WHAT TO WORK ON >> The material beneath this line should be printed exactly, with its pictures omitted.
========================================================================
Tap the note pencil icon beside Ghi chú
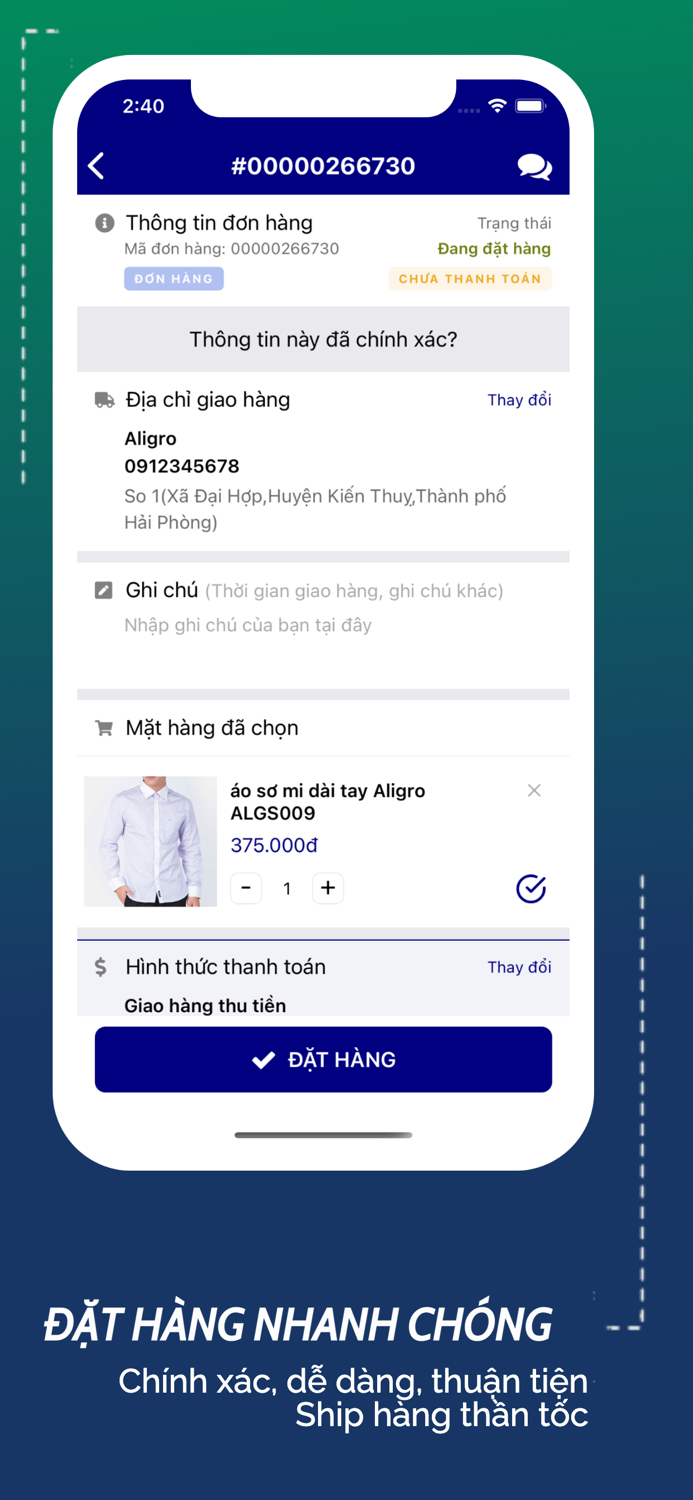The image size is (693, 1500). (103, 590)
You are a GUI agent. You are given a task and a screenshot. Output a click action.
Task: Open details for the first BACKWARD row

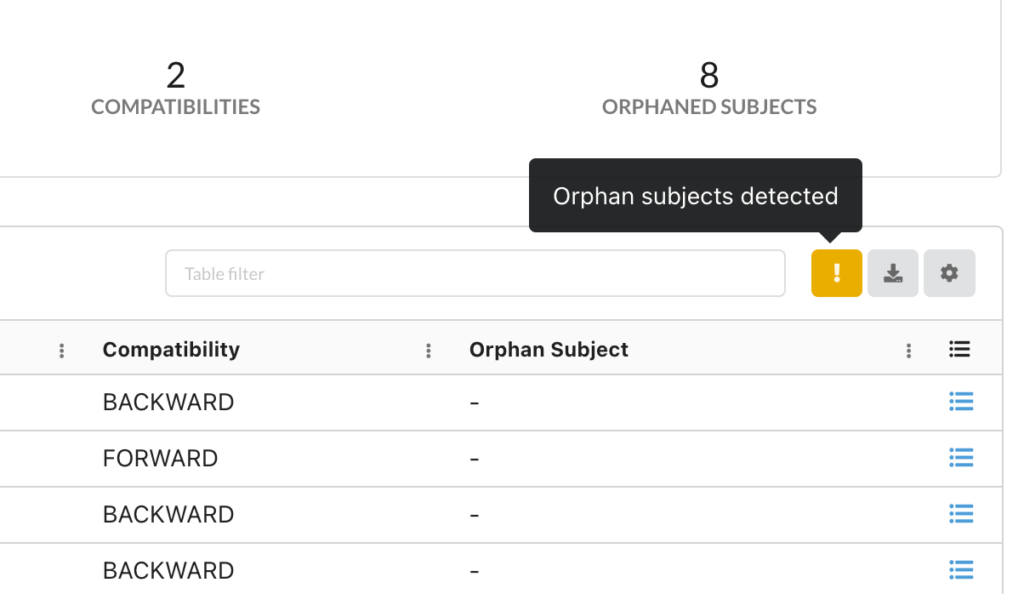(960, 402)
========================================================================
REPLY >>
Tap the note pencil icon beside Ghi chú
The image size is (693, 1500). (103, 590)
You are a GUI agent. You are given a task and a screenshot. Output a click action.
Task: Open details for the first BACKWARD row

(960, 402)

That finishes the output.